» What you are asked to do:
Please format the lines of the listing as a numbered list, starting at the line containing "The image size is (1200, 800)." and ending at the line containing "dscp-marking-label: DSCP Marking is", with blank lines left out.

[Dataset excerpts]
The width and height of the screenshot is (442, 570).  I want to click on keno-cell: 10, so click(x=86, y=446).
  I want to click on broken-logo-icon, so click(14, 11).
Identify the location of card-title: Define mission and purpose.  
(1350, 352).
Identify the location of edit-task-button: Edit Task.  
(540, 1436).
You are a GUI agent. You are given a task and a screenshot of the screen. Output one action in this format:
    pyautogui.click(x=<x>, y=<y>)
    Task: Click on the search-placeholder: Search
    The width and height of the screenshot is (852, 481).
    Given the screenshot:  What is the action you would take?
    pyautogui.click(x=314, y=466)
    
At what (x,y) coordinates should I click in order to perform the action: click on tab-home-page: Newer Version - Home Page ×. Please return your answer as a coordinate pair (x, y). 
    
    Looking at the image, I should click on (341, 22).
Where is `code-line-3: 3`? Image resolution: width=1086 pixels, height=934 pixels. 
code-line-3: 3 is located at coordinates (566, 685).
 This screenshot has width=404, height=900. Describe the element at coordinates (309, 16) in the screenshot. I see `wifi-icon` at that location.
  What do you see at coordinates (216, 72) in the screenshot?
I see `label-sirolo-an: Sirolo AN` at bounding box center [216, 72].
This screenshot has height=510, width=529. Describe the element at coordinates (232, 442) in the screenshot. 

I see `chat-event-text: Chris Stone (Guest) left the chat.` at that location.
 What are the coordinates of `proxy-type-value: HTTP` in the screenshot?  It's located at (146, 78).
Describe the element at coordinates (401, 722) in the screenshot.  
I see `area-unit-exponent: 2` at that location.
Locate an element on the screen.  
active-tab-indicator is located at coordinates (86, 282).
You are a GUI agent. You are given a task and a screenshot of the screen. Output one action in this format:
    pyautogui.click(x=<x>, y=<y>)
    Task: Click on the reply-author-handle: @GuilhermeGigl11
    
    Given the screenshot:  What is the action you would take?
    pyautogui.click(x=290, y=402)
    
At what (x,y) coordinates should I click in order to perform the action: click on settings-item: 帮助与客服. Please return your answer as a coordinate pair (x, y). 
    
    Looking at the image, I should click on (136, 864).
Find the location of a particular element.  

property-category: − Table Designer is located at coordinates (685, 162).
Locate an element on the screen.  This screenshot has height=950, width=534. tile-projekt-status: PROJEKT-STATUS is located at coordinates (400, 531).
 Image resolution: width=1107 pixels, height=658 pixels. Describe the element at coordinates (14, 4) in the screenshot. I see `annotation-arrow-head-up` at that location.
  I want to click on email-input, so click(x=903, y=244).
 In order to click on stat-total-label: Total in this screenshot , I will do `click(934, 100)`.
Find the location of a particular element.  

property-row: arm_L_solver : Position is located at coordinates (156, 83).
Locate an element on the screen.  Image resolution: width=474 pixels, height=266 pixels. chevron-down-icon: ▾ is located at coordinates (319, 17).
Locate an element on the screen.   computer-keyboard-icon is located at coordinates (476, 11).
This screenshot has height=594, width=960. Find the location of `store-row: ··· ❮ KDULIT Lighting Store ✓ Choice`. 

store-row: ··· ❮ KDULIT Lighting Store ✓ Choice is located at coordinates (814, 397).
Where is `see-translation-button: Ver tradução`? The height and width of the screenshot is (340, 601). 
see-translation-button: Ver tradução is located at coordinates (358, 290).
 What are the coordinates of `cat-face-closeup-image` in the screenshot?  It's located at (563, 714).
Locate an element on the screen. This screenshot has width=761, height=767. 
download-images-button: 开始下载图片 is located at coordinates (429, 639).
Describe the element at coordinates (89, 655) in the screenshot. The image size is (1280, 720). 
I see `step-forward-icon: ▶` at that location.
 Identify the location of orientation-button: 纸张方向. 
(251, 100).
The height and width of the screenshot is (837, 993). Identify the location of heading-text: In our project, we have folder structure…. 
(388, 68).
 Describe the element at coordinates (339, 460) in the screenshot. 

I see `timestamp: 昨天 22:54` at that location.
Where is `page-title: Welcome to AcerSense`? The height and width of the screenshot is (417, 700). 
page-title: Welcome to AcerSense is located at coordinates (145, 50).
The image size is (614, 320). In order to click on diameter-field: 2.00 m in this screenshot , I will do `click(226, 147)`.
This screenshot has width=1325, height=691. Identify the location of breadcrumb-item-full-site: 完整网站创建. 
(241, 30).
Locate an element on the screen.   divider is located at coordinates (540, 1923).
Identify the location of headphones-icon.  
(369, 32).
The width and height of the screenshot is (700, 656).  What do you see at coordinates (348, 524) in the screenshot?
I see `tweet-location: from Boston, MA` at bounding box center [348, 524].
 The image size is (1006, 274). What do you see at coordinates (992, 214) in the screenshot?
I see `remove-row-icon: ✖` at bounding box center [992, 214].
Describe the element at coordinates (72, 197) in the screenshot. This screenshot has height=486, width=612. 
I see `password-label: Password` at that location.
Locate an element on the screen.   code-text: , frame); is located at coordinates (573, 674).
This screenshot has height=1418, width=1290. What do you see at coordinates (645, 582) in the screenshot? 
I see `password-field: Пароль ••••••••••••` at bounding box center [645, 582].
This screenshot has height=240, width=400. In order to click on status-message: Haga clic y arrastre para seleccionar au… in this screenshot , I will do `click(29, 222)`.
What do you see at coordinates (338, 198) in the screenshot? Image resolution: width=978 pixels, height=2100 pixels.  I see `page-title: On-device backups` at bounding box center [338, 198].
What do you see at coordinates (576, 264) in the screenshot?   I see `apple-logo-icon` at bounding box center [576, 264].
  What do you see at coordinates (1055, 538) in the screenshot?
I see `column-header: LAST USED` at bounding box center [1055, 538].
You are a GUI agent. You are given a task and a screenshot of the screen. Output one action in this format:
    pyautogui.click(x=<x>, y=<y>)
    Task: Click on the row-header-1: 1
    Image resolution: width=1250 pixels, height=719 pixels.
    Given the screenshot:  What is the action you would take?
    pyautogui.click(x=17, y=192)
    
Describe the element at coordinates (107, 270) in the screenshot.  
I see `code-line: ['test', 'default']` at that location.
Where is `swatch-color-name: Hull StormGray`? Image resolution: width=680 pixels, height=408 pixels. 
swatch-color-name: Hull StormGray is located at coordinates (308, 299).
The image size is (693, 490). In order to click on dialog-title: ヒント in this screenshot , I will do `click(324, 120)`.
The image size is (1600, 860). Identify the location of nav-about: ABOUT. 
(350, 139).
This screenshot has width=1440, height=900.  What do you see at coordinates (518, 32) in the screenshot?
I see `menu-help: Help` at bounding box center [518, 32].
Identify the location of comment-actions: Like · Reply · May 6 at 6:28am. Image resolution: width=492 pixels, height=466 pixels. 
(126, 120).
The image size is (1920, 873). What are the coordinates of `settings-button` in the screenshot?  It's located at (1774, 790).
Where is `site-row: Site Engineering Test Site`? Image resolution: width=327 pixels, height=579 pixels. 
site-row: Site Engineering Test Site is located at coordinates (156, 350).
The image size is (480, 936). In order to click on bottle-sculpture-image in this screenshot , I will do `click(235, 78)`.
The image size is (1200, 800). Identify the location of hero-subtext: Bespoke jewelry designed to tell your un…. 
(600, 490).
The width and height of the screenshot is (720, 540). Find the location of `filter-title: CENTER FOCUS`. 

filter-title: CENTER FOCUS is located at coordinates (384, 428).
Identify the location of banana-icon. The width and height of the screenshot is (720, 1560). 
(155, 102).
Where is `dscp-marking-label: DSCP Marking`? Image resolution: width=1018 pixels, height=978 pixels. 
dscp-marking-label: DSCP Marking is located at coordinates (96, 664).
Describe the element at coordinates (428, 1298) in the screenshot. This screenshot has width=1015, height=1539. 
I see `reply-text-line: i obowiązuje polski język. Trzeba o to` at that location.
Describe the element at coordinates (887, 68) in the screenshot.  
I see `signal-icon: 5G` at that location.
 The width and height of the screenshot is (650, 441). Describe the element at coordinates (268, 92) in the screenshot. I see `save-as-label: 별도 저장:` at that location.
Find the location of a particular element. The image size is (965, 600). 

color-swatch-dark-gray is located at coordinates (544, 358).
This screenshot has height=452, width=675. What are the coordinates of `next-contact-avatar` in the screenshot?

» Solution to this problem:
1. The image size is (1200, 800). Identify the location of hero-subtext: Bespoke jewelry designed to tell your un…. 
2. (600, 490).
3. The width and height of the screenshot is (720, 540). Find the location of `filter-title: CENTER FOCUS`. 
4. filter-title: CENTER FOCUS is located at coordinates (384, 428).
5. Identify the location of banana-icon. The width and height of the screenshot is (720, 1560). 
6. (155, 102).
7. Where is `dscp-marking-label: DSCP Marking`? Image resolution: width=1018 pixels, height=978 pixels. 
8. dscp-marking-label: DSCP Marking is located at coordinates (96, 664).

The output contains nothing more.